In the data below, locate each line with the word "computer" and list it.

Stored data entries:
--------------------------------

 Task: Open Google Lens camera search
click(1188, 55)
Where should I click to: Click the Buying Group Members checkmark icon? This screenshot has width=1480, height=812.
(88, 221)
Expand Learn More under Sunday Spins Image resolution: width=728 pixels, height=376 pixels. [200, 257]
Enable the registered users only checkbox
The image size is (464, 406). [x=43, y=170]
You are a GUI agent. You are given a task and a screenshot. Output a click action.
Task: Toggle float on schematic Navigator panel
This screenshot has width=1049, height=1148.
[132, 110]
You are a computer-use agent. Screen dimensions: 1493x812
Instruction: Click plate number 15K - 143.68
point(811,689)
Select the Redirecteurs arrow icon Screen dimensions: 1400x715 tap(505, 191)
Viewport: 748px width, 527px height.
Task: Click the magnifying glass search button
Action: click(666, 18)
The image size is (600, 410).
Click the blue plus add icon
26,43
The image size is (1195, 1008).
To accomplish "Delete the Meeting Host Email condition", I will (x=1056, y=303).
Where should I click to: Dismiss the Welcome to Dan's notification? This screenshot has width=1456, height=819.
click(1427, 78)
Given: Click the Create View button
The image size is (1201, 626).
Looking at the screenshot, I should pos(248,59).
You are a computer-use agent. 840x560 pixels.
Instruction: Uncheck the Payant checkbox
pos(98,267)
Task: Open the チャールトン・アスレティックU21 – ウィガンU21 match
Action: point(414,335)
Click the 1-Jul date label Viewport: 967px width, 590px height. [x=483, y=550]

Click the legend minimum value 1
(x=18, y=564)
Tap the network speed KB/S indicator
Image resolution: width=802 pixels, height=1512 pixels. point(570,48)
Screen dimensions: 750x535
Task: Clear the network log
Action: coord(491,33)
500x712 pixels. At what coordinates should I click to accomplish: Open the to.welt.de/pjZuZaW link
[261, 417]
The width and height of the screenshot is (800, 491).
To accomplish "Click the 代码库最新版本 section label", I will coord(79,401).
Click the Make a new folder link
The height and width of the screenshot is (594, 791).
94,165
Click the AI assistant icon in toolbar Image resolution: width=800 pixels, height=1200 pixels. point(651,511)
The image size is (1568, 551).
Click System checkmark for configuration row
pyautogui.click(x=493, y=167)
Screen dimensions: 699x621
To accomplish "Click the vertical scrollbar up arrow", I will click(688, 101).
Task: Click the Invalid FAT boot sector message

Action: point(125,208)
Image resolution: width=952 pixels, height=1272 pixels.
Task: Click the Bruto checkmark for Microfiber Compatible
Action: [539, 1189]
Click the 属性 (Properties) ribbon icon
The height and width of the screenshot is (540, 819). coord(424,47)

--------------------------------

● Response to the task:
You are a computer-use agent. Screen dimensions: 1493x812
You are a computer-use agent. 840x560 pixels.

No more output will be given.